Novel Review: No Humans Involved

Like miracle workers, we return the ghost—the soul—to the body, conscious and aware. So unless you raise a Hannibal Lector, the person’s not going to start eating brains. But the body is the dead one, the broken one, the rotting one, just like in a horror flick. So now the ghost is trapped, fully aware, in that broken, rotting, corpse.(242)

Kelley Armstrong has made the New York Times’ bestseller list with her seventh “otherworld” novel. This blend of urban fantasy, mystery, horror, and romance takes place in a contemporary world where the supernatural really exists, but remains hidden from public view. It’s rather like a literary, early-season Buffy.

Title: No Humans Involved

Author: Kelley Armstrong
ISBN: 978-0-307-35576-8
First published: 2007

Available from and


Jaime the Necromancer sees dead people on a daily basis– but something is wrong with these ones, and the mystery connects to a murderous plot.

High Point:

Armstrong’s books cross genres, and her ability to blend disparate elements proves the strongest part of No Humans Involved. This novel features an actual necromancer who pretends to be a fake television medium. We experience remarkable play among the supernatural as it really works in the novel’s world, the supernatural as the superstitious believe it works, and the natural world as the average person experiences it. The author must juggle all of these elements and histories established in previous books, yet rarely does this become laboured or burdened with unnecessary explanation.

The ongoing interference of the afterlife in Jaime’s affairs could easily become silly, but Armstrong handles it with a restraint so that it never overwhelms the story. I still question how the bulk of the population in this book could remain so entirely oblivious to the supernatural elements among us, but Armstrong writes with conviction, and I accept that this is how her world works.

Low Point:

It might be a line like “part of being such efficient killers was knowing how to kill efficiently”(331), which for me fell flat. However, my reaction to one incidental line tells little about whether you’d like this book or not. I shall therefore be somewhat unfair by selecting a “Low Point” which isn’t particularly low, is an integral part of the genre, and likely sells the book for many readers.

Relationships or sex can be as important to genre as in any other type of fiction. This book in particular has been marketed with reference to the burgeoning romantic supernatural fiction market, so a reader should expect relationships and sex. I personally found the romance between Jaime and her werewolf friend Jeremy a bit forced, and the inevitable, protracted sex scene seemed disconnected from the rest of the novel.

The Scores:

Originality: 3/6. It’s a sequel, and one which uses many familiar concepts. Armstrong, however, views the supernatural differently than many writers.

Imagery: 6/6

Story: 5/6 The story has been paced effectively. Nearly every chapter features some challenge which the characters overcome, and the suspense builds nicely to the finale.

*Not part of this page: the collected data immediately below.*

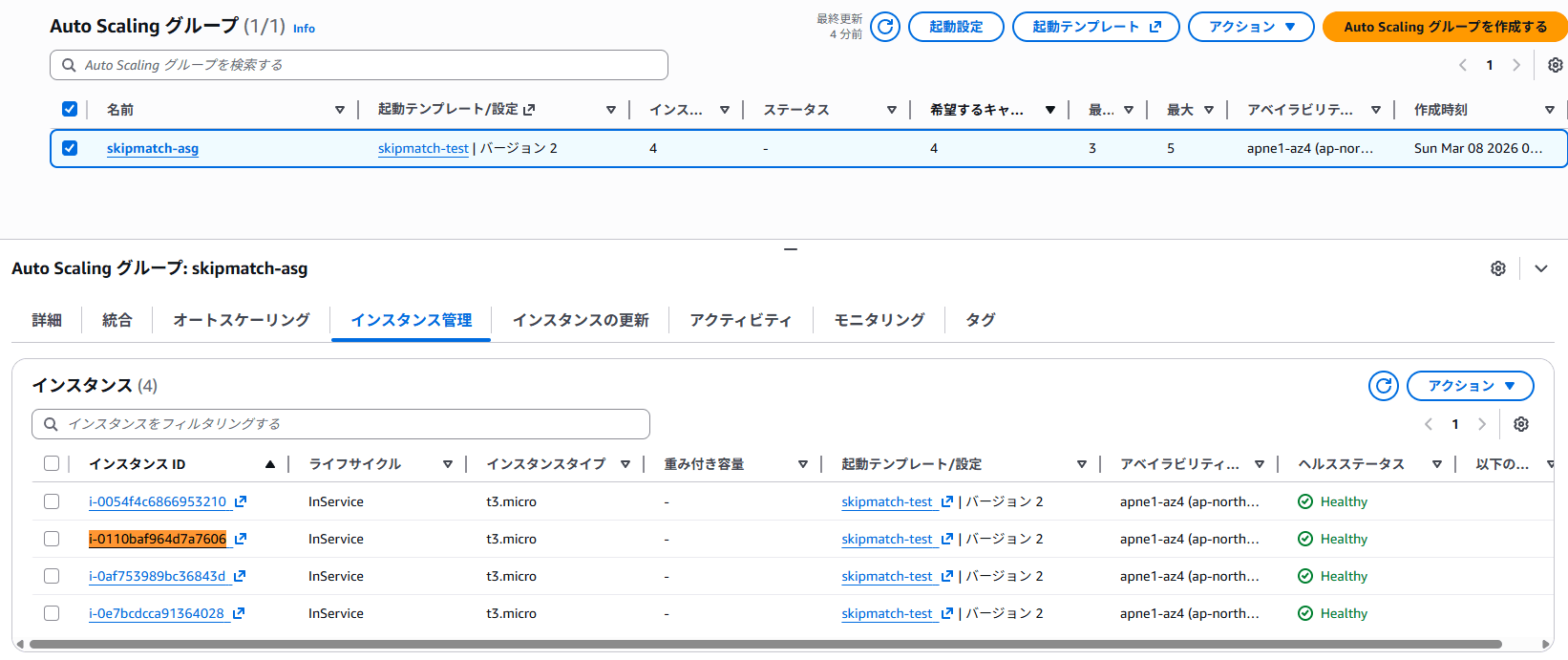Open Auto Scaling groups table settings gear
This screenshot has width=1568, height=660.
pyautogui.click(x=1555, y=65)
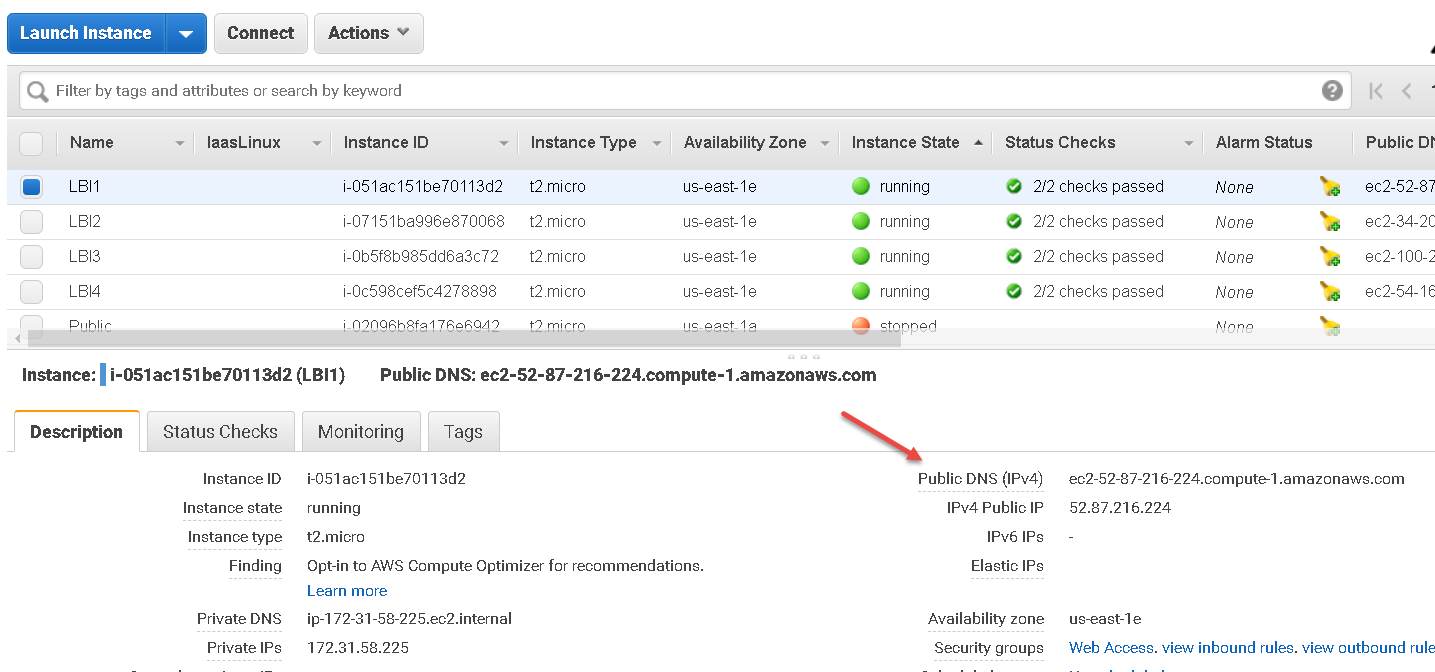Click the key pair icon on LBI1 row
Image resolution: width=1435 pixels, height=672 pixels.
click(1329, 187)

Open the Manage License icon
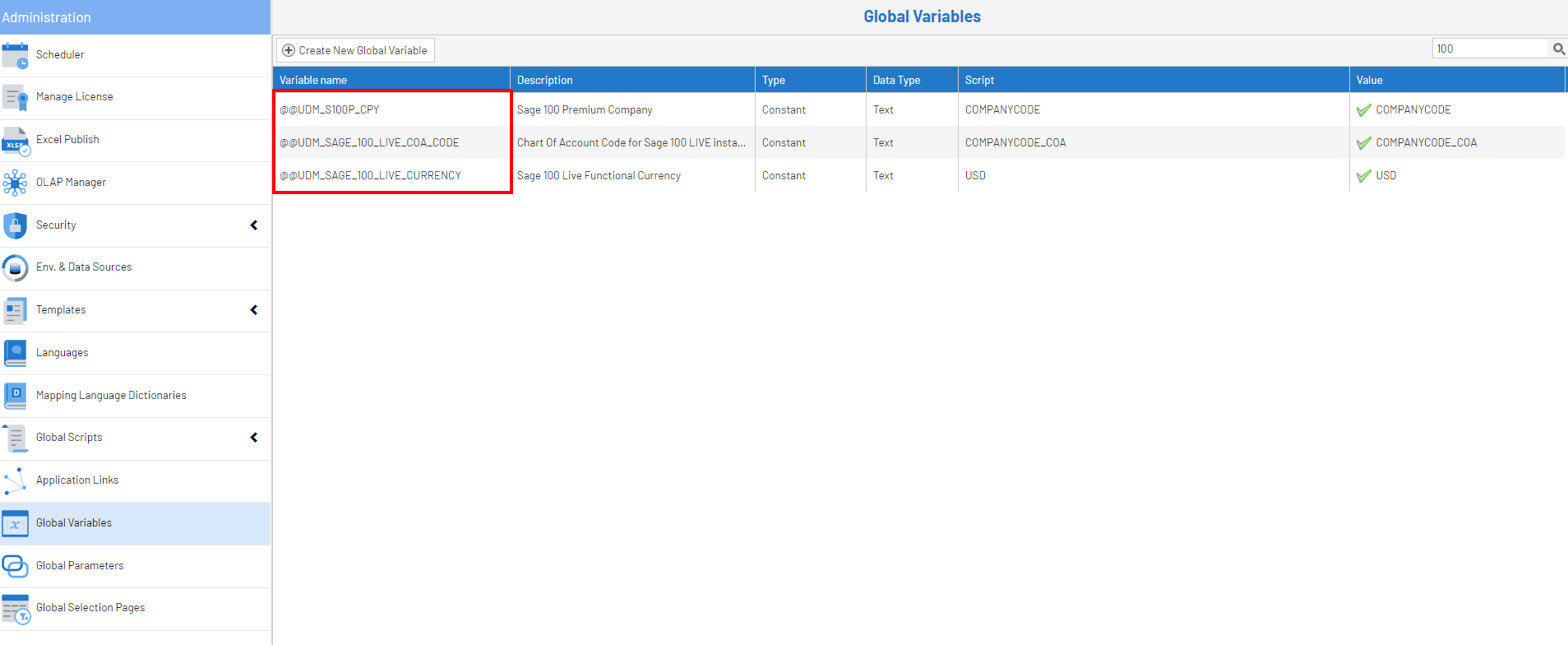point(15,98)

Characterization: 5/6. Jaime feels believable, as do several of the tertiary characters. Others have been presented in shorthand; they’re plausible, but not necessarily developed. The novel features many characters, including several whose backgrounds have been presented in earlier books. Armstrong juggles these admirably. She also manages several amusing jibes at the Satan-obsessed, be they occultist wannabees or the intemperately pious.

Emotional Response: 5/6.

Editing: 5/6. Armstrong has written a highly readable mystery.

Overall score: 5/6

In total, No Humans Involved receives 34/42

Final Comments

Many of the people who watched Buffy and Angel will love this book, and Armstrong’s work would adapt well to the mass media. I rather hope there is a movie or television deal in her future.

I purchased a book of hers at GenreCon recently, and she graciously arranged to have the earlier “otherworld” books sent for review. I shall likely start reviewing them in the autumn.